* [What to do]
Keep to one stretch of the data below, the lines from the one with "אמנות (190, 1239)" up to and including the one with "ביולוגיה (188, 1296)", and return that stretch exactly.

* [Exercise data]

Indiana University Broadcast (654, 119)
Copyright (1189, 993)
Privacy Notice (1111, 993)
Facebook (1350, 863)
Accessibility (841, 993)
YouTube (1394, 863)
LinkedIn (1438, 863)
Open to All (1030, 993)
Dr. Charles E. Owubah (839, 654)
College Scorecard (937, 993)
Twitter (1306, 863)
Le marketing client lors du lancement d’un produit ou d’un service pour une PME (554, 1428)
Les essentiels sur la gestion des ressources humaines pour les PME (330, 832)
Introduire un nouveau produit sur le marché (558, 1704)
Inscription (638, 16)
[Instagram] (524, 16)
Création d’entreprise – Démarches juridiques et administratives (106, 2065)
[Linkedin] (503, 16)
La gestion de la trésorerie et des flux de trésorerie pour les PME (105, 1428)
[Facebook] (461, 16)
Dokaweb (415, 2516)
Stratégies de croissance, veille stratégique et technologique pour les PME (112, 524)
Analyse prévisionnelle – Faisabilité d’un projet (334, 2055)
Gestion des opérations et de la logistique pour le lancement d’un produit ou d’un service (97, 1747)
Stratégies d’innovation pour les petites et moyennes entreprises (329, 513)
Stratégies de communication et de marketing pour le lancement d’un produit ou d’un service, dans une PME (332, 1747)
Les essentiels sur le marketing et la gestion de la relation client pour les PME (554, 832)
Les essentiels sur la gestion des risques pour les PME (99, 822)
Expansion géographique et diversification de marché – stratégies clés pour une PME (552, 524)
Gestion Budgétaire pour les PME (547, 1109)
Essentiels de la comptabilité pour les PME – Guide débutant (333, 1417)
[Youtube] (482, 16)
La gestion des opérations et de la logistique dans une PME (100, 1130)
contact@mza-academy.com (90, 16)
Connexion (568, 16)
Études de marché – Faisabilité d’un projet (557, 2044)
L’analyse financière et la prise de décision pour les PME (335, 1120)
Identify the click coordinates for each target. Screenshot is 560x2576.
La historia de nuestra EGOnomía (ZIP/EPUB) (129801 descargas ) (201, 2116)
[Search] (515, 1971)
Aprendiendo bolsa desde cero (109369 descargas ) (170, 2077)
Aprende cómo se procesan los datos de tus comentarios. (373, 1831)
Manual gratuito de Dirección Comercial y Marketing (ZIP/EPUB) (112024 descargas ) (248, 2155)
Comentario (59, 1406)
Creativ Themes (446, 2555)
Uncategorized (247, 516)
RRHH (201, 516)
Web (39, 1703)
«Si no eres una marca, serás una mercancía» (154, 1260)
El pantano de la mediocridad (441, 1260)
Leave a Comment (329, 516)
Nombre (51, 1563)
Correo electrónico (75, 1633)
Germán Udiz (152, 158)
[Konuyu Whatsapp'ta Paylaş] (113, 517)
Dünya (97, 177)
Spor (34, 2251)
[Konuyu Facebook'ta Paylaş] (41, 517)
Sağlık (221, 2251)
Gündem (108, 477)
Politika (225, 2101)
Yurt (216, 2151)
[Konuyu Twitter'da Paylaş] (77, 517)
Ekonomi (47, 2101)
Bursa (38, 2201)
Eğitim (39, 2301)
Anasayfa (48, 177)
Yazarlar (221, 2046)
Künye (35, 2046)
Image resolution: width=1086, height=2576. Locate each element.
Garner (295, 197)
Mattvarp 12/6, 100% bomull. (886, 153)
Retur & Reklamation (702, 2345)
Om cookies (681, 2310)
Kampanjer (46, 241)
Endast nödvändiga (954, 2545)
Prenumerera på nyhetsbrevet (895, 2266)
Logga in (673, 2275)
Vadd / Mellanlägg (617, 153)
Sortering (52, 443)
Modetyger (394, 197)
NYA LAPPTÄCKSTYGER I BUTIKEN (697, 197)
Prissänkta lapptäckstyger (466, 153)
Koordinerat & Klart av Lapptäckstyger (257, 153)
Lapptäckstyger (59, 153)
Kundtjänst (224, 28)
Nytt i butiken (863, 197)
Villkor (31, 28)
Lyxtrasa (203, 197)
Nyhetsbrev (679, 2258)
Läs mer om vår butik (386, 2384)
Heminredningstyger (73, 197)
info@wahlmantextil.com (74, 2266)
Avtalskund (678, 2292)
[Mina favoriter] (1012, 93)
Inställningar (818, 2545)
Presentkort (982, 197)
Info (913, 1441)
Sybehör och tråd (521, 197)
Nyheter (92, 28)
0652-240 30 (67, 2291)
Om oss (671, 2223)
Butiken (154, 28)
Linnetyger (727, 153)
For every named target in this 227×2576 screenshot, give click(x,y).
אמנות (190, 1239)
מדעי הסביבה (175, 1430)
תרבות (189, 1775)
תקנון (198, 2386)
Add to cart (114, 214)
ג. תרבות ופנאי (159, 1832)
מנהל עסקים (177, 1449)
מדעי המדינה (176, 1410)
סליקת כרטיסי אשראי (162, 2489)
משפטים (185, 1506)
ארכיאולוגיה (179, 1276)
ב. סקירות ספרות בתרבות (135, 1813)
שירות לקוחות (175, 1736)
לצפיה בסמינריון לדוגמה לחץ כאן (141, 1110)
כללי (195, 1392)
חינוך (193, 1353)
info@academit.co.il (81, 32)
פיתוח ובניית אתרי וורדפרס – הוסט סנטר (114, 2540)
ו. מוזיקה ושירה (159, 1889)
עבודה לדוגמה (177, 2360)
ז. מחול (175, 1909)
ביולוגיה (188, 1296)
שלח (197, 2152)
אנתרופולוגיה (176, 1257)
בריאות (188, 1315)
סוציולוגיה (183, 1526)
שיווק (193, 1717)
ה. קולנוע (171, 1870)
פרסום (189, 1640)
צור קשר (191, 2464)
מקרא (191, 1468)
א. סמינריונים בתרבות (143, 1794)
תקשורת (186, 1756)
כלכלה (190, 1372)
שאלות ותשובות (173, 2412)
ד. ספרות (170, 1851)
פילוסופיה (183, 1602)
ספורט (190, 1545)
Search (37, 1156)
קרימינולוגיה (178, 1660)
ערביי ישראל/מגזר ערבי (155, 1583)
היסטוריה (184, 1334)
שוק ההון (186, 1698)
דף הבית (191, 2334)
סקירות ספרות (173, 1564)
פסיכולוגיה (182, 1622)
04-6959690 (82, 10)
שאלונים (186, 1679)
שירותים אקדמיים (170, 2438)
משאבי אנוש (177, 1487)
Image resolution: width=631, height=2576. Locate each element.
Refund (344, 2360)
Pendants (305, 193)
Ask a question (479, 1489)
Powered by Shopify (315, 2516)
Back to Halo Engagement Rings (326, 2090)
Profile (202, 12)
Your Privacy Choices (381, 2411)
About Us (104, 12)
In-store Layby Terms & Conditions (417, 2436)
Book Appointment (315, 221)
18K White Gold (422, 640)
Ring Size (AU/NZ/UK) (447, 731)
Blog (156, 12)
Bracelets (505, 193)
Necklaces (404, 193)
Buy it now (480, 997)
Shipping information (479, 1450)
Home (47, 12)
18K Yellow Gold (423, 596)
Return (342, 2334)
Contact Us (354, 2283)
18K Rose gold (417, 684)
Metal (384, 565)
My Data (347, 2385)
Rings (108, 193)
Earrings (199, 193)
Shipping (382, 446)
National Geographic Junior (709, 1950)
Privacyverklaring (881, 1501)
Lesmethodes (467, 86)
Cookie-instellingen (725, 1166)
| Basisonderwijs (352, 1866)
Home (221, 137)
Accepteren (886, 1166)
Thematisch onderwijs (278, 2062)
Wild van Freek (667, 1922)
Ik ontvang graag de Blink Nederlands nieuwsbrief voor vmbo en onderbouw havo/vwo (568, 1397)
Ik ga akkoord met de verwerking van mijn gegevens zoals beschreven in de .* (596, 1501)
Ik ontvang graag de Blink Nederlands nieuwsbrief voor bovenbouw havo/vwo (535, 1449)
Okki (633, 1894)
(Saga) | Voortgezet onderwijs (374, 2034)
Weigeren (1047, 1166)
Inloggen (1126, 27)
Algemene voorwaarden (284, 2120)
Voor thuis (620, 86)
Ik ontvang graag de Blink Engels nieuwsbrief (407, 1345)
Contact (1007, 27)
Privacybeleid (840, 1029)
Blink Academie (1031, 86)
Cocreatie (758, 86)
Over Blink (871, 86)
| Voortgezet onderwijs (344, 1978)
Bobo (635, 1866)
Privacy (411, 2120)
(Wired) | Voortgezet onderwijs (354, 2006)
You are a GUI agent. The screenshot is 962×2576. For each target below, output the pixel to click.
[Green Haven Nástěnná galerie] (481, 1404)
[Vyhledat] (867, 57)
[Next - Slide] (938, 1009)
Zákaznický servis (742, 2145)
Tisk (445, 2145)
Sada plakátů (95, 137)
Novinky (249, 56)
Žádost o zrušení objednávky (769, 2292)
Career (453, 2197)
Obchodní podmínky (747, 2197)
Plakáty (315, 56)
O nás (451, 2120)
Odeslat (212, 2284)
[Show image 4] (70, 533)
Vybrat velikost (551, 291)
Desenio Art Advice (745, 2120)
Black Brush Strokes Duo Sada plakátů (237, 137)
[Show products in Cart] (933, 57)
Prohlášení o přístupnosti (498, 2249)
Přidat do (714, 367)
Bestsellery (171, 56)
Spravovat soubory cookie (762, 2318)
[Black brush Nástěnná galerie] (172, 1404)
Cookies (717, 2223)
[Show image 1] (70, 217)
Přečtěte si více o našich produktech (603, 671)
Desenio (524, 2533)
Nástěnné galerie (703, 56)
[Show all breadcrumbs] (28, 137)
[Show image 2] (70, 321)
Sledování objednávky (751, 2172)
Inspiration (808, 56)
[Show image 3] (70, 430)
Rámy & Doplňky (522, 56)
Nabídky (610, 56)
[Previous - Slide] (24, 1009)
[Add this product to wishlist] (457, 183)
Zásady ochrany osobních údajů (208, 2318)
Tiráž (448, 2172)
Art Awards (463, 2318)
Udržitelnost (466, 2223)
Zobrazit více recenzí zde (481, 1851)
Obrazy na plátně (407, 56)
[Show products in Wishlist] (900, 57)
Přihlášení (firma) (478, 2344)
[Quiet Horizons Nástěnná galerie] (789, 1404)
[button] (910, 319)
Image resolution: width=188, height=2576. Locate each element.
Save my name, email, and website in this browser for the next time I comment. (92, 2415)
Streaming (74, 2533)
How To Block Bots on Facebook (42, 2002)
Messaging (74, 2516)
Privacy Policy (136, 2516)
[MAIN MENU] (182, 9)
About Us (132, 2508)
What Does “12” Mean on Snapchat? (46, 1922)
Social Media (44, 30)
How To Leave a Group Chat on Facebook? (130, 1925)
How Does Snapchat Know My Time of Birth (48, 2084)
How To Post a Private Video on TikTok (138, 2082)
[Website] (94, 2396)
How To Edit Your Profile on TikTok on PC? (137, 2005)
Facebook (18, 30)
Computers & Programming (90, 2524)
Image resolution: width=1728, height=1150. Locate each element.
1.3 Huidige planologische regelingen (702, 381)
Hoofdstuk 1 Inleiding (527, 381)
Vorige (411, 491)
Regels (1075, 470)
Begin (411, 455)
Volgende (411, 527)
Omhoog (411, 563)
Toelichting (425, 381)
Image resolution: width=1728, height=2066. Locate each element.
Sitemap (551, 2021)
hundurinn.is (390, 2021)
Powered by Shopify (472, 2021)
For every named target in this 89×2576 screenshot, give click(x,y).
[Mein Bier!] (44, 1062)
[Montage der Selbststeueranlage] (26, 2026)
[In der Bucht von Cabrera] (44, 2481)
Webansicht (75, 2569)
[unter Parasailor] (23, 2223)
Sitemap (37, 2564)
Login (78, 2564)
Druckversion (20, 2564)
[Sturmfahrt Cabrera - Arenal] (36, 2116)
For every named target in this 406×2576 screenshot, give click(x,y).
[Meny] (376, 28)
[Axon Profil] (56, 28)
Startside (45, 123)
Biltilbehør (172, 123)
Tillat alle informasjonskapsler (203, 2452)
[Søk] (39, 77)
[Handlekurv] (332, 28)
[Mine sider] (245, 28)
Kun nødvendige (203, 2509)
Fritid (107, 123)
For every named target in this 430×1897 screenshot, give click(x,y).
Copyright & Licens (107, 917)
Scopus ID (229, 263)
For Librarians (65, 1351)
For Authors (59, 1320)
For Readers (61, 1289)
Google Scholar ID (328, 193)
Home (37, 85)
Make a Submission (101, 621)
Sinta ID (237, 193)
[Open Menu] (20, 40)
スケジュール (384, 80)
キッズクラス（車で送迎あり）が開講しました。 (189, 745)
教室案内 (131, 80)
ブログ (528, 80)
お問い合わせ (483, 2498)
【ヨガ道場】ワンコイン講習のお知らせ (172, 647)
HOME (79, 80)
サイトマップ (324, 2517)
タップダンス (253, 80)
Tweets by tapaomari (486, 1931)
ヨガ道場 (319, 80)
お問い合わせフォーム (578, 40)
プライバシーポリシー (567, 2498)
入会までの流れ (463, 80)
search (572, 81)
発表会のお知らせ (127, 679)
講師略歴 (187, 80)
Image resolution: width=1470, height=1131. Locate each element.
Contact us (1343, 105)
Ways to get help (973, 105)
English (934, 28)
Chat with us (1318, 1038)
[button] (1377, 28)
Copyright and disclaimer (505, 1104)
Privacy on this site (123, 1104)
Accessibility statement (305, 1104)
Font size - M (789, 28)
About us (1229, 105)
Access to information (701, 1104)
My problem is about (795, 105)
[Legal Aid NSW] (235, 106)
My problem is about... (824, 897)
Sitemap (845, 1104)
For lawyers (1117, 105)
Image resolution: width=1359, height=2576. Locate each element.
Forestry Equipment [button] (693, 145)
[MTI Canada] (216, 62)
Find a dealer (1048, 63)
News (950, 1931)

* [Answer to the exercise]
אמנות (190, 1239)
מדעי הסביבה (175, 1430)
תרבות (189, 1775)
תקנון (198, 2386)
Add to cart (114, 214)
ג. תרבות ופנאי (159, 1832)
מנהל עסקים (177, 1449)
מדעי המדינה (176, 1410)
סליקת כרטיסי אשראי (162, 2489)
משפטים (185, 1506)
ארכיאולוגיה (179, 1276)
ב. סקירות ספרות בתרבות (135, 1813)
שירות לקוחות (175, 1736)
לצפיה בסמינריון לדוגמה לחץ כאן (141, 1110)
כללי (195, 1392)
חינוך (193, 1353)
info@academit.co.il (81, 32)
פיתוח ובניית אתרי וורדפרס – הוסט סנטר (114, 2540)
ו. מוזיקה ושירה (159, 1889)
עבודה לדוגמה (177, 2360)
ז. מחול (175, 1909)
ביולוגיה (188, 1296)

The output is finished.